Goodbye, Search
The one thing that we have learnt over the years is that change is the only constant when it comes to how people use technology. We have seen revolution after revolution over the last couple of decades, spurring huge changes in user behaviour and a sea of both winners and losers.
Back in the nineties, Google destroyed Yahoo by providing a much better search engine, with much less faff.

For those of you old enough to remember MySpace, you will probably also remember how terrible it was. Buggy, difficult to use, slow, and very insecure. Facebook stormed into the marketplace with a snappy, simple and beautifully addictive interface and wiped MySpace off the map in a matter of months.

Since then, Facebook has changed irrevocably for the worse, but that is a conversation for another article.
Then we have the smiley behemoth, Amazon. With its effortless one-click purchasing, free next day delivery and low prices, it has pretty much annihilated all but the most hipster of high streets across the globe.

The Law of Behavioural Shift
The one thing all of these changes have in common is that they were catalysed by improved UX combined with better outcomes. Google made it easier to search and provided better results, Facebook made it easier to connect with your friends in a much more fun and entertaining manner, and Amazon made it way easier to buy products online at big discounts compared to bricks-and-mortar stores.
I like to summarise this effect using the Law of Behavioural Shift; a concept that I came up with that describes how users will gravitate towards systems that require less effort to use, with better results.

Right now this law is in full effect, with large language models turning our experience of interfacing with the web on its head.
Search traffic is collapsing
One big change that a lot of organisations across the world are grappling with right now is the loss of search engine traffic from Google.
Whatever Google claims, this is a real thing, as documented by my business partner, Paul Wood, in his recent article on The Great Decoupling.

Google’s AI overviews are entirely to blame for this phenomenon; because Google has started surfacing these overviews at the top of most search result pages, users are visiting the websites provided in the results much less frequently.
Google is undermining its core, PPC-driven business model with this strategy, however it really has no choice. I believe AI Overviews have saved Google from irrelevance. By rolling them out so widely, they have stemmed the flow of users to alternative platforms like ChatGPT.
The end of search as we know it
Extrapolate out this effect, and I don’t see any future where the ten blue links, and search in general, are still a thing. Why would they be, when the experience of engaging with an AI tool is so much more efficient?
The problem is that these links have been so fundamental to how the web has operated since the 90’s that the prospect of losing them is absolutely terrifying. Billions in revenue flow through these links; from content-driven websites that rely on search traffic to sell advertising, through to the entire global SEO industry.
However, the sad truth is that the end is nigh for this technology. It will be lost to the sands of time, to join the Yahoos, MySpaces and High Streets of this world.
The pain is already being felt across industry, with Google facing multiple lawsuits from firms that depend on search traffic, claiming (probably quite rightly) that Google is repurposing content from their websites and surfacing it in their AI overviews.
They probably do have a case, but you have to ask: what are they trying to achieve? Are they hoping that Google will stop surfacing their content in AI overviews? If so, then users will simply move over to ChatGPT, Claude, WhatsApp or Copilot, because of the Law of Behavioural Shift, and their lost traffic will not return.
This gravitation towards AI as the primary tool for exploring content is happening at pace and isn’t going to slow down any time soon. It is the natural evolution of how we interface with brands in an online world dominated by powerful AI tools.
The ten blue links, once the gateway to the Internet, are unfortunately yesterday’s news. Just as SEO shaped two decades of online strategy, we are now entering the age of AIO— AI Optimisation— where the challenge is ensuring that your content is discoverable, understood and surfaced to users via whatever AI tool they are using.
This shift is simply the next stage in the evolution of search, and those who move quickly will find ways to stay visible in an AI-driven web.

======

PROBLEM REQUIREMENTS ::
Revise the article on the decline of search by rewriting everything from "The ten blue links, once" down to "an AI-driven web." with "gateway" replaced by "front door".

======

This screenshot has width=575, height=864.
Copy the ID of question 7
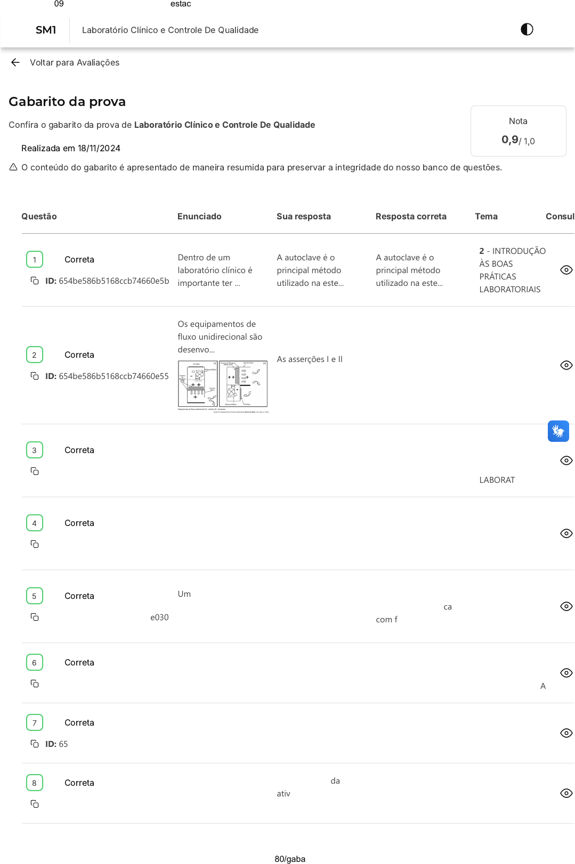[x=35, y=744]
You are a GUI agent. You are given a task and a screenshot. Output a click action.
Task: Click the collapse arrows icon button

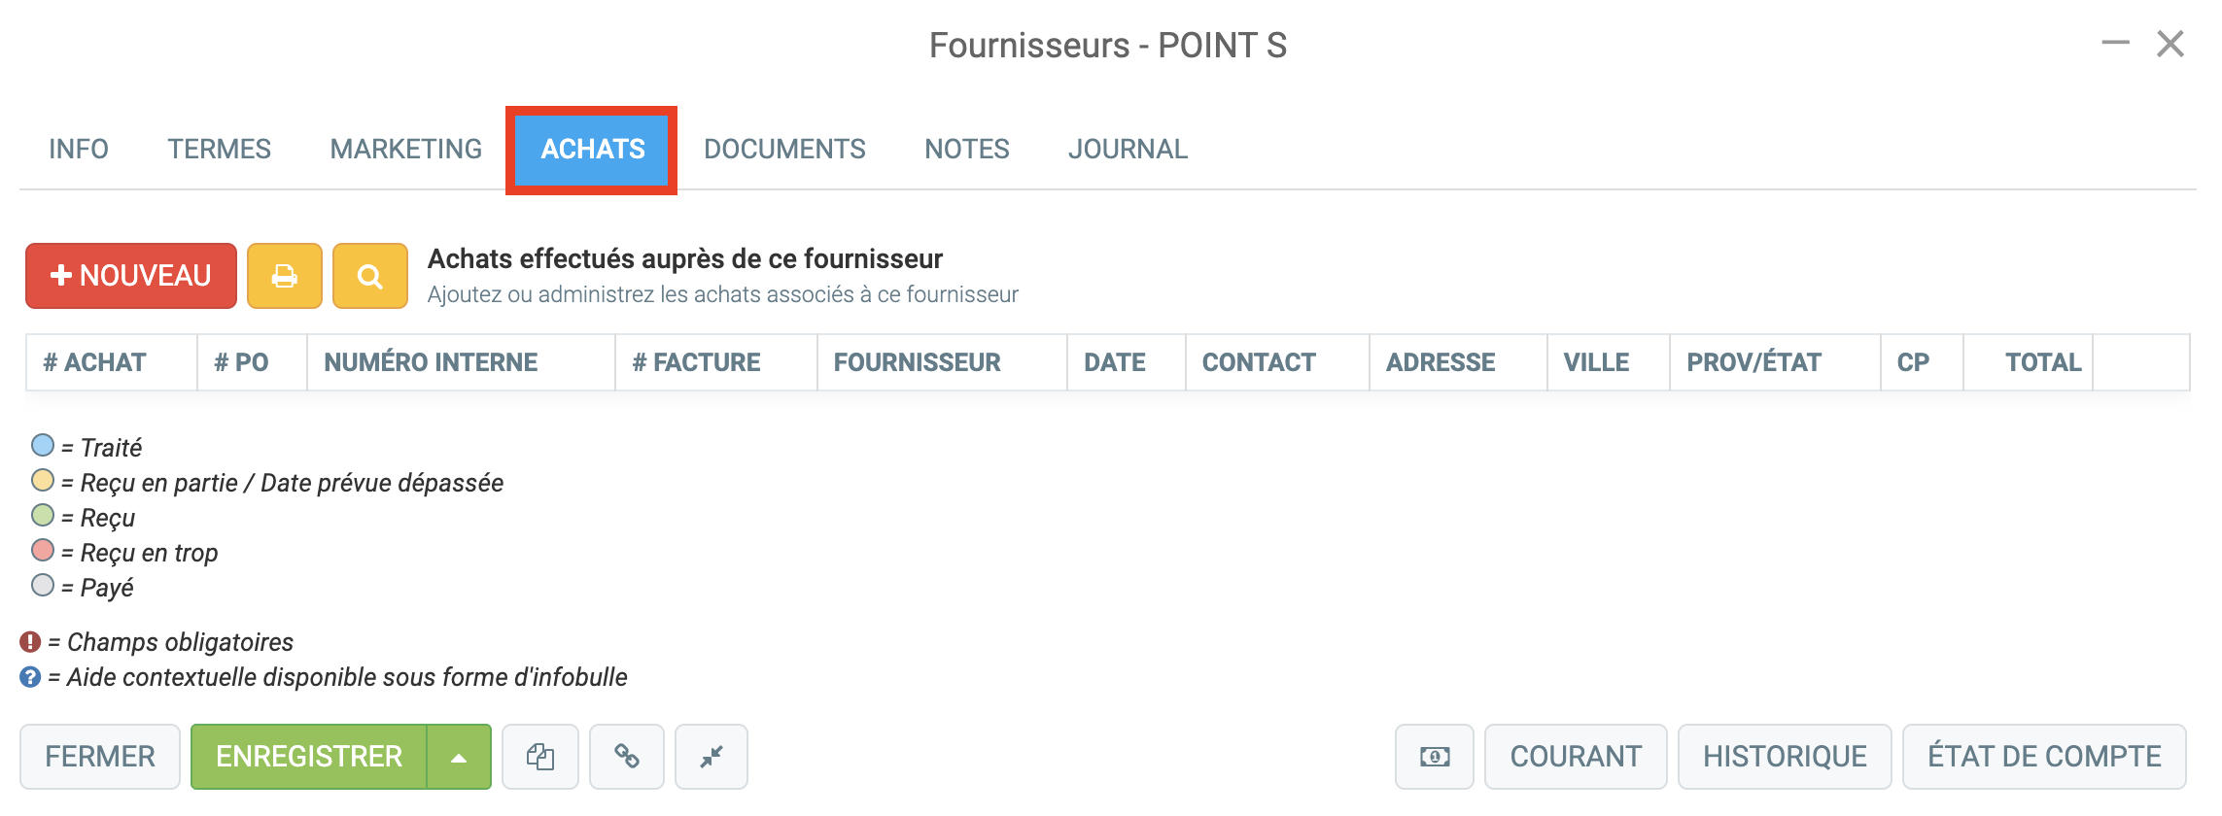point(712,756)

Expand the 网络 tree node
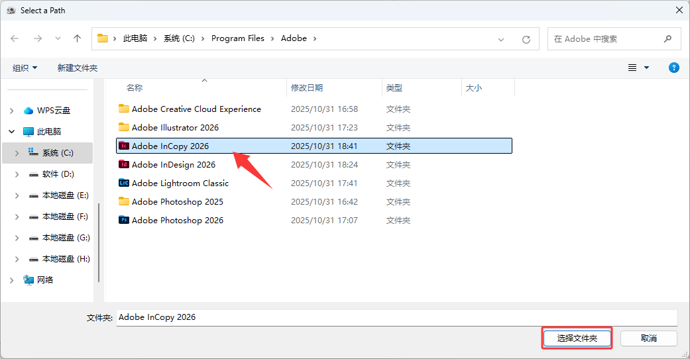click(x=11, y=280)
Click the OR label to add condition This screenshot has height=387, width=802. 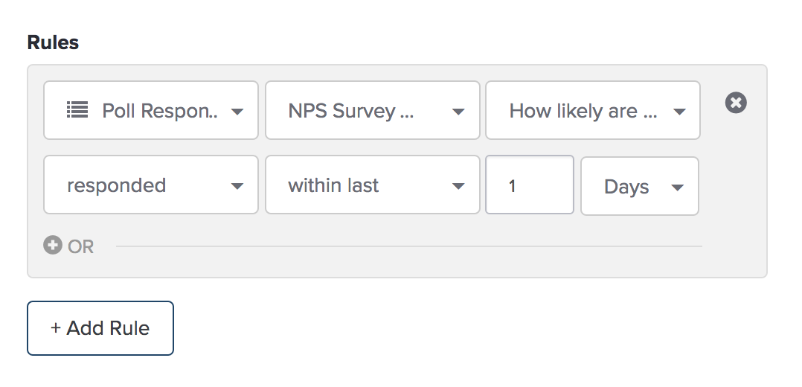pos(81,247)
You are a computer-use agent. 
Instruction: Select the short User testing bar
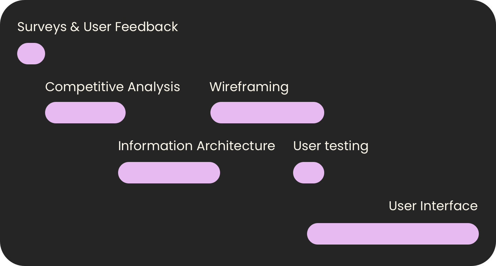[x=308, y=173]
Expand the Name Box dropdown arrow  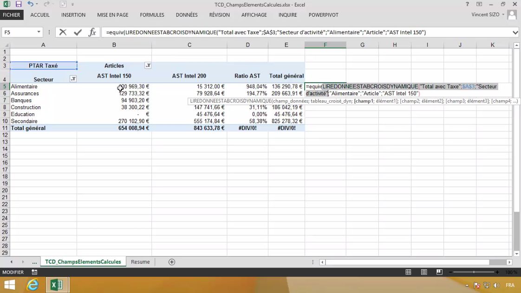click(x=39, y=33)
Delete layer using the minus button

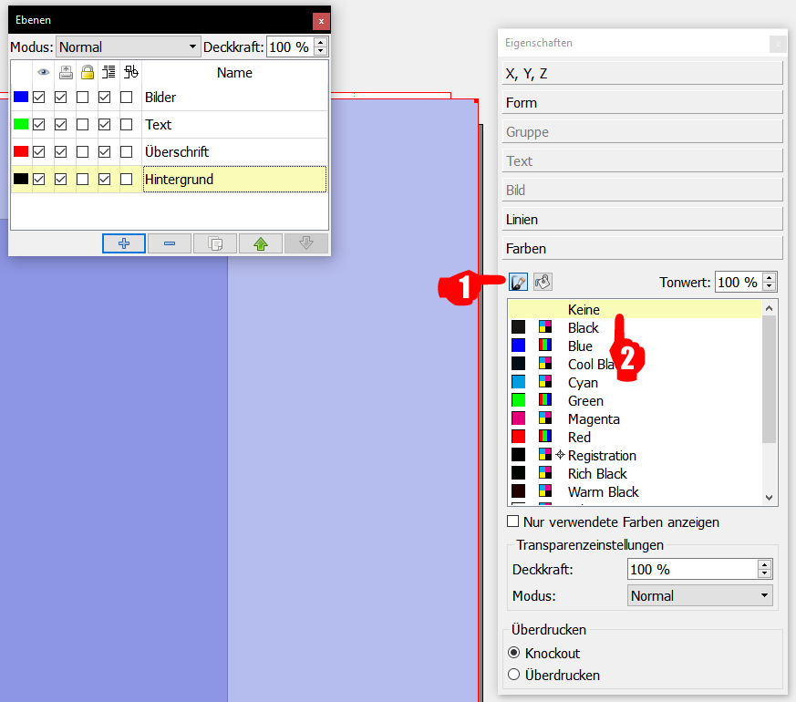coord(170,243)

======

TASK ANSWER ::
The ten blue links, once the front door to the Internet, are unfortunately yesterday’s news. Just as SEO shaped two decades of online strategy, we are now entering the age of AIO— AI Optimisation— where the challenge is ensuring that your content is discoverable, understood and surfaced to users via whatever AI tool they are using.
This shift is simply the next stage in the evolution of search, and those who move quickly will find ways to stay visible in an AI-driven web.